O coração da Virgem Maria volta-se sempre com um amor de Mãe para Jesus, o Filho, e para todos os homens e mulheres, seus filhos espirituais. Dentro desse coração nasce o natural apelo para cuidar de todos e em todas as situações.

 

Qual reflexo do coração de Deus e recetáculo da grandeza da sua misericórdia, Maria cuida de nós, ensina a Igreja a cuidar dos seus filhos e impele cada pessoa a cuidar do seu semelhante. Nisso Ela vive e ensina a viver a mensagem e o testemunho mais profundo e caraterístico de Jesus, Aquele que veio ao mundo para cuidar de todos e salvar o que estava perdido.

 

Estamos diante da missão concreta da Igreja, que não pode ficar por palavras, mas tem de estar junto de toda a pessoa e em todas as situações da sua vida. Nos últimos tempos, tem-se vindo a salientar muito esta dimensão do cuidado da Igreja por todos.
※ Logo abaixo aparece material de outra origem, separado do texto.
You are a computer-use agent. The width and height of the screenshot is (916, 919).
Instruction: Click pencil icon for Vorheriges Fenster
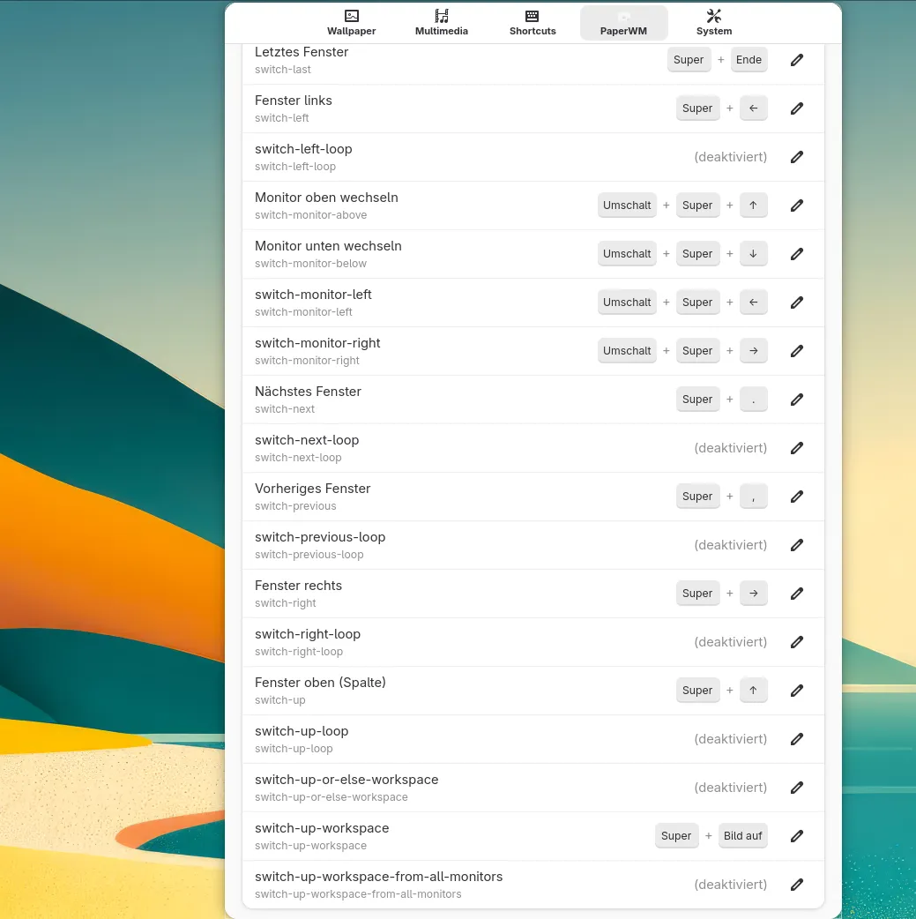click(x=797, y=497)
É chegado o momento de cada comunidade cristã, passar aos atos, ou seja, de clarificar no seu programa pastoral, de forma explícita e num lugar de relevo, de que modo e com que meios se propõe cuidar de cada pessoa mais débil no seu seio.

 

Com Maria por imagem e modelo, a Igreja que nós somos com Cristo, revela a sua identidade quando cuida das pessoas, das que estão dentro e das que estão fora, como filhos amados de Deus; cada um de nós realiza a sua missão e a sua verdadeira identidade cristã quando, a partir do coração, vive da fé no Deus que o ama e cuida do próximo que o mesmo Deus ama.

 

O novo ano, que iniciamos, seja portador de renovados caminhos de fé e cheio de consoladores sinais de que estamos disponíveis para cuidar uns dos outros com mais amor. Será um ano marcado pela Esperança de que foi portadora Santa Maria, a Mãe de Deus.